If you can't read the percentages I am listing them below: they are

For wheel A,
p(3) = 82%
p(4) = 2%
p(8) = 16%

For wheel B,
p(2) = 44%
p(6) = 23%
p(7) = 33%

For wheel C,
p(1) = 51%
p(5) = 20%
p(9) = 29%

Now, the fun thing about this game will be explained. If you pick wheel A, you will win against your opponent in the long run, regardless of his choice of wheel B or C. In probability terms, your chance of winning a round is 52.96% against B, and of 54.20% against C. These numbers are the result of a not too complex calculation of conditional probabilities. E.g., for A vs B, you win
- if you spin a 3, and your opponent spins a 2: this happens 0.82*0.44 = 36.08% of the times
- if you spin a 4, and your opponent spins a 2: this happens 0.02*0.44 = 0.88% of the times
- if you spin an 8, regardless of what your opponent gets: this happens 16% of the times.
In total your odds against B are, as said before, 52.96%.

So, wheel A is the strongest. If you picked wheel B and your opponent unwittingly chose wheel C, however, you would still win: your total odds are of 62.2%, so B is considerably stronger than C.

But now the magic happens. A third player joins the pool, and so each one plays with one wheel against the others, and as before, the higher score wins. What wheel should you choose to have best odds? It turns out that if you stick with wheel A your odds are the lowest (30.21%)! And if you instead choose the "second-best" wheel B, your odds are better at 33.40%, but not as good as if you choose the "worst" wheel in 2-player mode, C: the odds of C in a 3-player game are 36.39%!!
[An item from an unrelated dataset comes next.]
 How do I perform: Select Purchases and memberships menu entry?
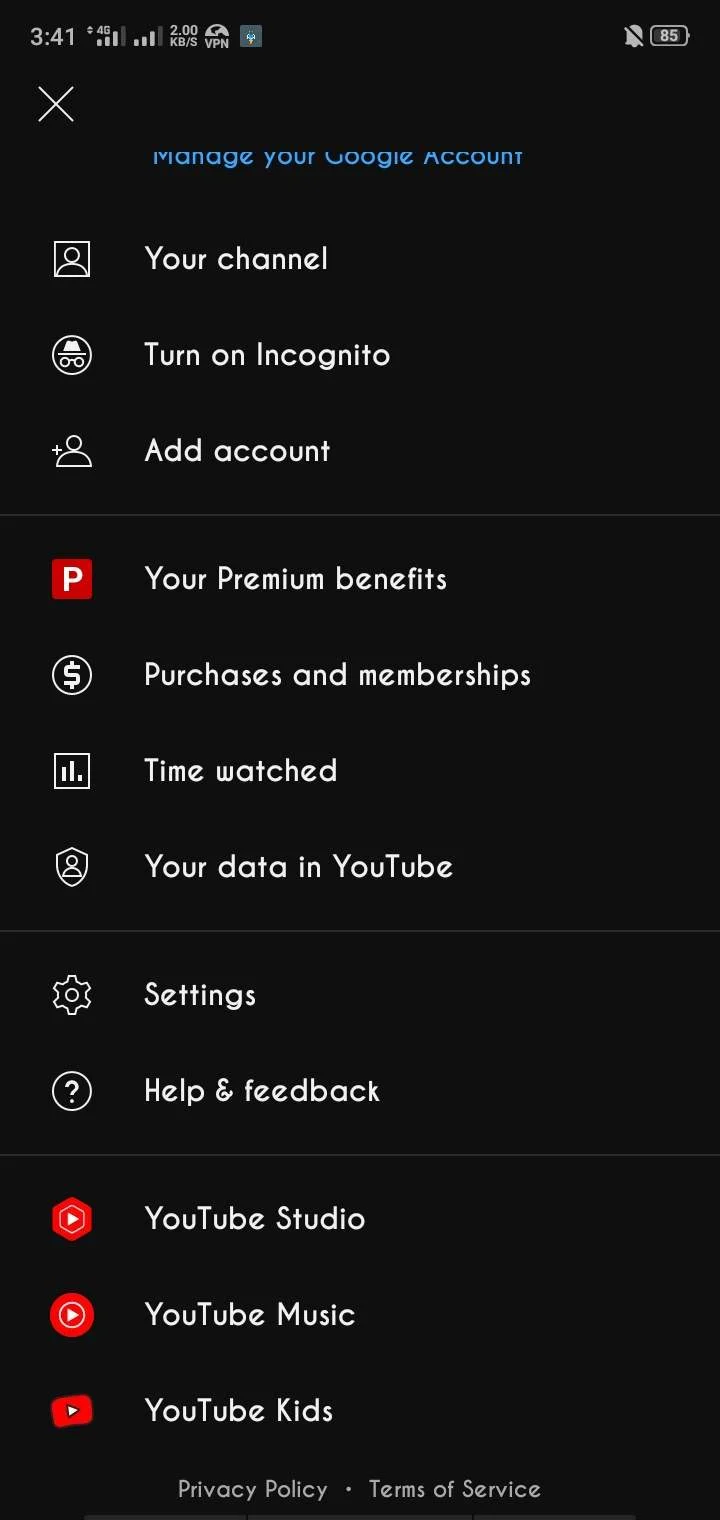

This "anti-inductive" result is nothing too magic in fact - it only results from the fact that in a three-player game the importance of having high scores in your wheel become larger.

If you are now wondering what relevance does this game have on your everyday life, I will repeat Gardner's example (IIRC). Imagine you are a habitué at a restaurant, which usually serves two possibilities for dessert in turn: sometimes they give you a choice of chocolate cake or creme caramel, some other times you can either choose chocolate cake or strawberry pie, and in other cases the choice is between creme caramel and strawberry pie. You always prefer the chocolate cake if it is available, and when you have to choose between the creme caramel and the strawberry pie you pick the former. But one evening, as the waiter explains,

"Sir, I think we have creme caramel and strawberry pie tonight - I guess you'll take the creme caramel, right?"
"Yes, that's correct, thank you!"
"Oh, but wait - they just told me there is also a choice of chocolate cake, actually! I think you prefer that, isn't that so?"
"Actually, in that case I'll take the strawberry pie!!"

It _may_ happen - the presence of a three-way choice may indeed affect your preference. But it does sound odd, doesn't it? The calculus of probabilities often offers similar situations. There is no good substitute for the direct calculation of relative odds of the different outcomes, if you have the data available. And computing conditional probabilities is not that difficult!